Flashtext Keyword Processor
Flashtext is a Python library designed for efficient keyword extraction and replacement in sentences. It employs a custom algorithm based on Aho-Corasick and Trie data structures, providing significant performance gains over regular expressions, especially for large dictionaries of keywords. The current stable version is 2.7, released in 2018, and it is largely in a maintenance state, though still widely used.
Warnings
- gotcha Flashtext's default word boundary definition (`[A-Za-z0-9_]`) might not be suitable for all languages (e.g., Chinese, Japanese) or custom requirements. It may fail to identify keywords correctly if they are not separated by these specific non-word characters. Users can customize `non_word_boundaries`.
- gotcha Flashtext generally outperforms regex for keyword extraction/replacement when the number of keywords is large (typically >500). For a small number of keywords or when complex patterns (like partial matches or special character handling) are required, regular expressions might be equally or more efficient, or simply the only solution.
- gotcha If `add_keyword()` is used with a tuple as the `clean_name` (e.g., `add_keyword('Taj Mahal', ('Monument', 'Taj Mahal'))`), the `replace_keywords()` method will not function as expected because it anticipates a string replacement, not a tuple.
- deprecated A separate, community-driven package `flashtext2` (and `flashtextr`) exists, which is a rewrite in Rust, offering significant performance improvements (3-10x faster) and better Unicode handling. While not an official successor from the original author, it addresses some limitations of `flashtext`.
Install
-
pip install flashtext
Imports
- KeywordProcessor
from flashtext import KeywordProcessor
Quickstart
from flashtext import KeywordProcessor
# Initialize the keyword processor (case_sensitive=False by default)
keyword_processor = KeywordProcessor()
# Add keywords. Can map multiple 'unclean' names to one 'clean' name.
keyword_processor.add_keyword('Big Apple', 'New York')
keyword_processor.add_keyword('Bay Area')
keyword_processor.add_keyword('New Delhi', 'NCR region')
# Extract keywords
text_to_extract = 'I love Big Apple and Bay Area. New Delhi is also great.'
keywords_found = keyword_processor.extract_keywords(text_to_extract)
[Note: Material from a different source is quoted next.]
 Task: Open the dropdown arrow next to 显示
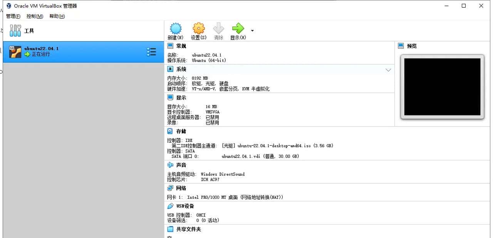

print(f"Extracted keywords: {keywords_found}") # Expected: ['New York', 'Bay Area', 'NCR region']
# Replace keywords
text_to_replace = 'I love Big Apple and new delhi.'
new_sentence = keyword_processor.replace_keywords(text_to_replace)
print(f"Replaced sentence: {new_sentence}") # Expected: 'I love New York and NCR region.'
# Extract with span information
keywords_with_span = keyword_processor.extract_keywords('I love Big Apple.', span_info=True)
print(f"Keywords with span: {keywords_with_span}") # Expected: [('New York', 7, 16)]